My girlfriend was raised in Crisler Arena, attending games and singing “Hail to the Victors” with her late father, a season ticket holder since the mid-1970s. When he passed away a few years back, she and her mother held onto his seats. It was a great way to celebrate her father’s life, and their shared passion for Michigan basketball. However, recently Dave Brandon sent the fateful letter that pulled those memories right out from under my girlfriend – her “club seating” at Crisler.
I understand the need to increase revenue to balance the costs associated with the U-M athletic system, including John Beilein’s much-deserved paycheck. However, the new points-based system is one of the most flawed systems I have ever seen – it takes away from the human aspect of the game and its loyal fans, and turns it into a bidding war among individuals of the highest socio-economic status.
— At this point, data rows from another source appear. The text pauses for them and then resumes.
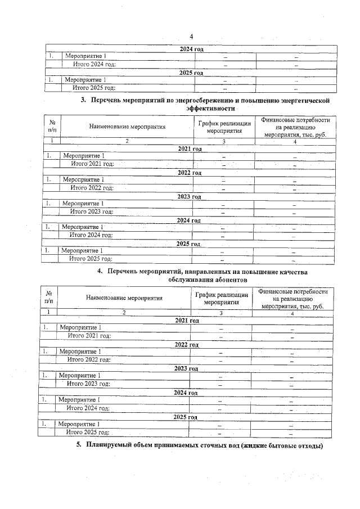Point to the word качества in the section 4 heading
[288, 272]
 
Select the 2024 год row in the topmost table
[191, 49]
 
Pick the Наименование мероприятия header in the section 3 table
[127, 127]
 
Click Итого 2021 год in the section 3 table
[93, 164]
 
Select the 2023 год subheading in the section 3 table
[189, 197]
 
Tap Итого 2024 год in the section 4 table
[88, 408]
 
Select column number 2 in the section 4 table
[124, 312]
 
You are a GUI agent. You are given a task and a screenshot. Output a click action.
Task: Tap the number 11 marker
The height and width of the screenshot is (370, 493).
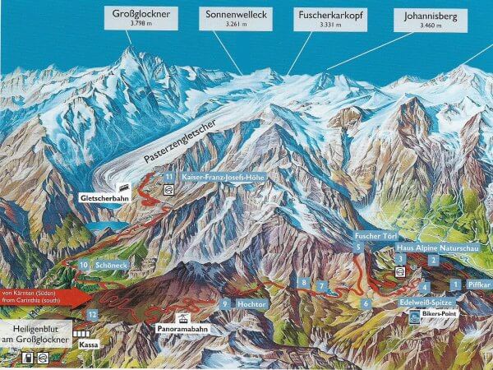pyautogui.click(x=168, y=177)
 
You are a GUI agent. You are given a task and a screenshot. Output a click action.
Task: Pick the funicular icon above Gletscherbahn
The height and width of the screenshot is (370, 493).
pyautogui.click(x=126, y=186)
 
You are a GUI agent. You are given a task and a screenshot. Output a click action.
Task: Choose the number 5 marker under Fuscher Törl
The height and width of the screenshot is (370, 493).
pyautogui.click(x=359, y=247)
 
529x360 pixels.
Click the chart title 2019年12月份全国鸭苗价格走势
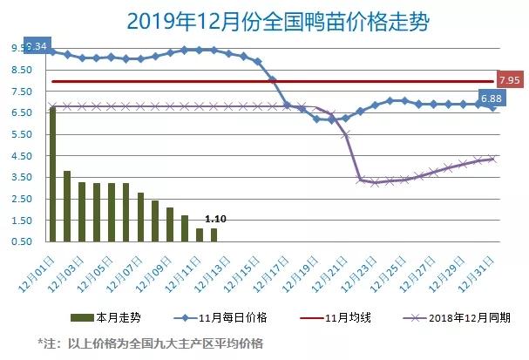[x=264, y=18]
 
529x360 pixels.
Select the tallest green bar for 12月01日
[x=53, y=174]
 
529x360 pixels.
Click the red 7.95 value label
[x=508, y=80]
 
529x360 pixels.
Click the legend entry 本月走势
[x=103, y=318]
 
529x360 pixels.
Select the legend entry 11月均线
[x=324, y=318]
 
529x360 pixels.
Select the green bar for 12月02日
[x=67, y=207]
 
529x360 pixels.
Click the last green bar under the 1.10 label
[x=214, y=235]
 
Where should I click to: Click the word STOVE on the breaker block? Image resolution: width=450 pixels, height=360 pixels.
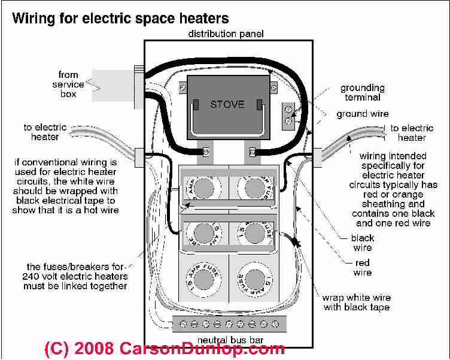tap(227, 104)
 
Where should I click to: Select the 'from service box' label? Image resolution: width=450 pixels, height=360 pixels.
tap(68, 84)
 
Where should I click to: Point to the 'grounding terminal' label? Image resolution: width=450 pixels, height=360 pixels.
tap(360, 93)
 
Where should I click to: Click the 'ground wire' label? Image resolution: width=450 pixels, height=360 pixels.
tap(362, 114)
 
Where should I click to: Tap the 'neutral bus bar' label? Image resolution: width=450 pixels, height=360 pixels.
tap(226, 340)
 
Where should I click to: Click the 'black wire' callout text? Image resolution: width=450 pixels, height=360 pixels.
tap(363, 243)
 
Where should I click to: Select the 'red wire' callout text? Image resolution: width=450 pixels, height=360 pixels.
tap(362, 268)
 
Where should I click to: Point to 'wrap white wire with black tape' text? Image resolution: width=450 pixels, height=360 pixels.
tap(356, 302)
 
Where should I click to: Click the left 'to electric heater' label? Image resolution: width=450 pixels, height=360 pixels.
tap(45, 132)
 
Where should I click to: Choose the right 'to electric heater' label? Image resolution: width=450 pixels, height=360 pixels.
tap(412, 133)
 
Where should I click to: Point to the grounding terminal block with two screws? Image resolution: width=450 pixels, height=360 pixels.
tap(288, 114)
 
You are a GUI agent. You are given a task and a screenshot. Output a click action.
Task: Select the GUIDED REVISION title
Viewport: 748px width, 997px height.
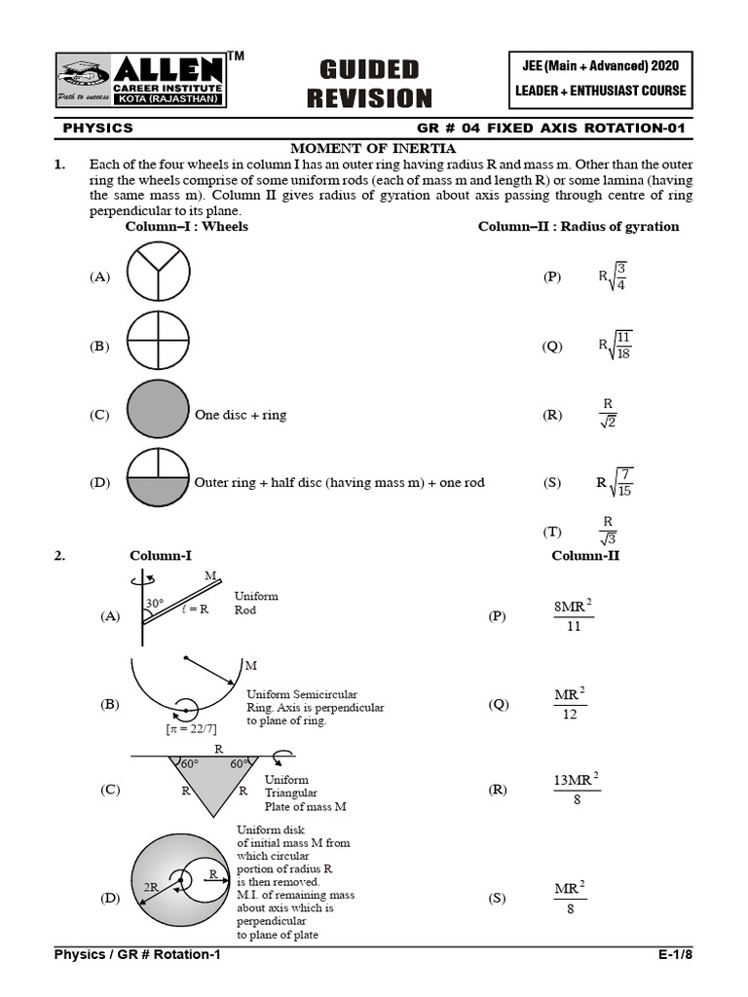[369, 83]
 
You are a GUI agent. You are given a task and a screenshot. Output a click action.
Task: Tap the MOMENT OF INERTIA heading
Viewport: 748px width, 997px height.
[374, 148]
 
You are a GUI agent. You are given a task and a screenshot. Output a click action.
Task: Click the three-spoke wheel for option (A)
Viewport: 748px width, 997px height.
[158, 277]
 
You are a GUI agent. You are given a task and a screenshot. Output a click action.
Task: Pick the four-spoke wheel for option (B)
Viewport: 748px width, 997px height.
[158, 346]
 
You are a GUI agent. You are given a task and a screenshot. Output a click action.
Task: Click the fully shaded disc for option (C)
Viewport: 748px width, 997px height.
[158, 414]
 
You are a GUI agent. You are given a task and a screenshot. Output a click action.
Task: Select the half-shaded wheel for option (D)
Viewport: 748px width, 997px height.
[158, 482]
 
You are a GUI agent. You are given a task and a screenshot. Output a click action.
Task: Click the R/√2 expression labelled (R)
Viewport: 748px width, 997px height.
[608, 414]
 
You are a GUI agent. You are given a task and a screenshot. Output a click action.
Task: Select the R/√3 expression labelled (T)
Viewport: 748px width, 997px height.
[608, 532]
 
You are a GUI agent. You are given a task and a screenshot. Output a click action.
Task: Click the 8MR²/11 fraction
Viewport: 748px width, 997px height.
[573, 615]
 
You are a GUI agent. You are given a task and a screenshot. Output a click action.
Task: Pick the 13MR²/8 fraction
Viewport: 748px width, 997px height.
[576, 789]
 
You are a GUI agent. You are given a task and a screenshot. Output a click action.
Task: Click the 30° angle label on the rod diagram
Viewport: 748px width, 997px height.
[155, 604]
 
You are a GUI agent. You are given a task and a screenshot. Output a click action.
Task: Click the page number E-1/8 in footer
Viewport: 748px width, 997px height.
[675, 955]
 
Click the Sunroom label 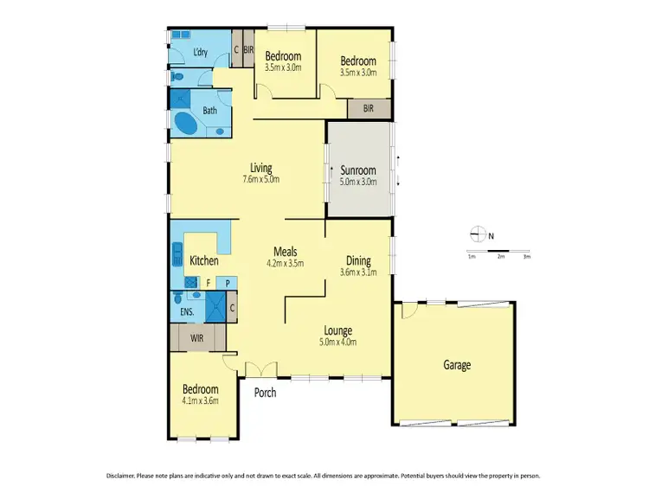tap(357, 170)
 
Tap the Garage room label tap(457, 365)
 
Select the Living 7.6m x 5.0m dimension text tap(260, 180)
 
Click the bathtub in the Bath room tap(186, 123)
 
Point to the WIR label tap(198, 337)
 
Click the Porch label tap(265, 393)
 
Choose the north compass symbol tap(475, 233)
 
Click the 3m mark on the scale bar tap(525, 257)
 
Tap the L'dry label tap(200, 53)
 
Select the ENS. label tap(185, 311)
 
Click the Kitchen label tap(204, 260)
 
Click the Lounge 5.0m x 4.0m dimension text tap(337, 342)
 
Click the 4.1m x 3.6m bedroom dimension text tap(200, 400)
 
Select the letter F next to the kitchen tap(208, 282)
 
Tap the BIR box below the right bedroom tap(369, 109)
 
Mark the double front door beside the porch tap(258, 370)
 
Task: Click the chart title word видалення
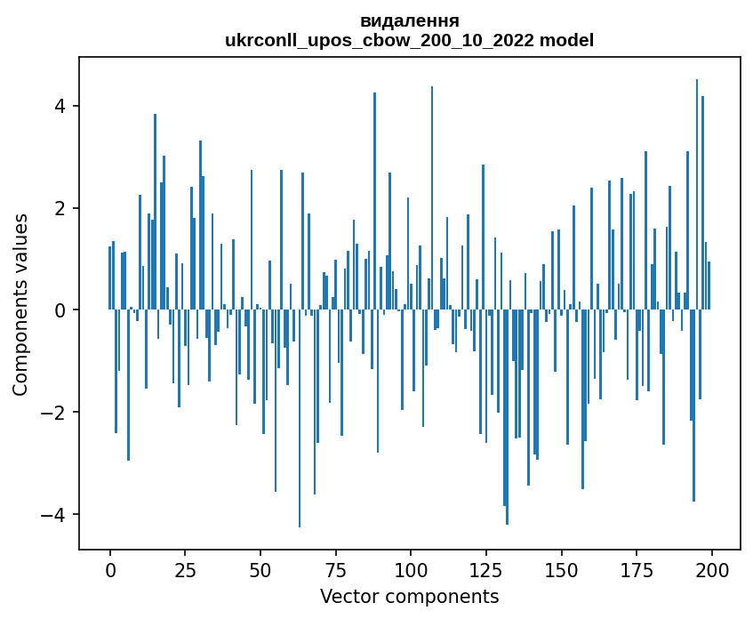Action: [409, 20]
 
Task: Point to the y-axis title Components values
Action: [20, 304]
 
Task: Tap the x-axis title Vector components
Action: [409, 596]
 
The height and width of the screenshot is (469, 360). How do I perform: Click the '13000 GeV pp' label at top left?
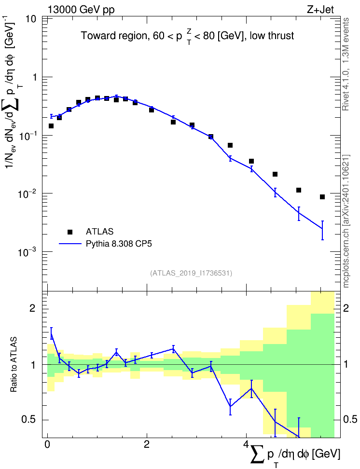coord(81,10)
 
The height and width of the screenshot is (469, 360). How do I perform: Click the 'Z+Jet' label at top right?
coord(320,10)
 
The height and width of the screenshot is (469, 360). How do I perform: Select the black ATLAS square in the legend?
coord(70,232)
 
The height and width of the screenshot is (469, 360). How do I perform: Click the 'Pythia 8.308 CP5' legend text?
coord(119,244)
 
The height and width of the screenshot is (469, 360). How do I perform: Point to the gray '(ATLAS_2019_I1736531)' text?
coord(191,273)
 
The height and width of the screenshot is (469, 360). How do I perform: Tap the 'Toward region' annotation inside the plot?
coord(114,36)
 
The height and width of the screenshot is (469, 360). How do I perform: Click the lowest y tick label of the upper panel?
coord(26,251)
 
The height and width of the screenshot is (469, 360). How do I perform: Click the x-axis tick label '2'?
coord(146,444)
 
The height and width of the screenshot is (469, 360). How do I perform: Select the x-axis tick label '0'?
coord(47,444)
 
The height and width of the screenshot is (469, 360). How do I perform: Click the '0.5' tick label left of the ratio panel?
coord(29,420)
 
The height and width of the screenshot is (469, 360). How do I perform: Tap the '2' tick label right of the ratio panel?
coord(346,308)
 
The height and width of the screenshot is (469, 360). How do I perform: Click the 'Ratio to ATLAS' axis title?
coord(14,364)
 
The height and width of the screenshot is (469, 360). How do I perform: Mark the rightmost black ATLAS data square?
coord(322,197)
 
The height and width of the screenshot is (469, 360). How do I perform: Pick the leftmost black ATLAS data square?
coord(51,126)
Dave Brandon said in response to the program, "We can think of no better way to say 'Thank you' than by rewarding your loyalty and long-term commitment to our teams … we believe the Michigan Basketball Seating Plan as outlined is equitable for all our great fans."
So, as a token of their appreciation, the sixth-most profitable public university athletic program in the U.S. – $16,002,888 in 2010 according to the U.S. Department of Education – is “rewarding” their loyal fan base with an ultimatum to either write a check with multiple commas to keep their seats, or forfeit them. Somehow, that doesn’t seem fair.
Mr. Brandon’s solution, or “good news,” for loyal fans that may be unwilling or unable to make a significant seat donation and keep their “premium” seats is to offer sections in Crisler exempt from the new policy. But after sitting in her father’s seats in row 17 at midcourt, a move to the corner of the upper bowl is by definition a downgrade, which also strips the sentimental value in this case.
Of course, seating capacity plays a major role in ticket pricing, too – simple case of supply and demand. The Big Ten led the nation in men’s basketball attendance for the 35th straight season in 2011, averaging 12,826 fans at home games – so there’s no shortage of bodies in the stadiums. However, Michigan specifically averaged only 10,640 fans at 19 home games in 2011, the eighth-highest total in the Big Ten and 37th-best in the nation according to recently released data from the NCAA.
U-M Athletics CMO Lochmann said to Crain’s in early 2011, "I've got to get to the bottom of why that doesn't happen (sell outs). I want to get into the data on why people don't come to the games." That’s ironic – the best strategy he and Brandon could come up with was to counterproductively drive season ticket holders out with exponentially higher prices, when in actuality, his goal was to fill seats.
If anything, I see this entire debacle as a desperate attempt to take advantage of the revived program, and all of the bandwagon fans that have since regained support for the U-M basketball program now that NCAA sanctions have been lifted and Chris Webber is too far gone in the rearview to haunt the program any longer. It is a blatant attempt to increase revenue at an opportune time, and help cover the costs associated with the $98 million renovation to Crisler, which was “for the fans,” and supposedly paid for by “generous donations.”
From a financial standpoint, Michigan’s basketball program is in great shape. According to Forbes, the average value of the top-20 teams is $19.1 million, up from $18 million in 2010. Average basketball profit has also increased, from $10.7 million to $11.6 million over the last two years. Additionally, CBS pays over $770 million each year for the rights to the three-week NCAA March Madness tournament, and the NCAA shares profits through tournament payouts that reward conferences for their teams’ tournament success. While it’s said that most Universities don’t make money off of the national tournament (especially those that exit the tournament early) Michigan made $10.6 million alone off last year’s run, according to SmartMoney.
I hope you realize what you have done, Mr. Brandon. You’ve taken the family-friendly game of basketball and turned it into an example of American greed.
You may be winning games again for the first time in more than two decades, but you’re losing something that you can’t put a price on – a loyal fan base.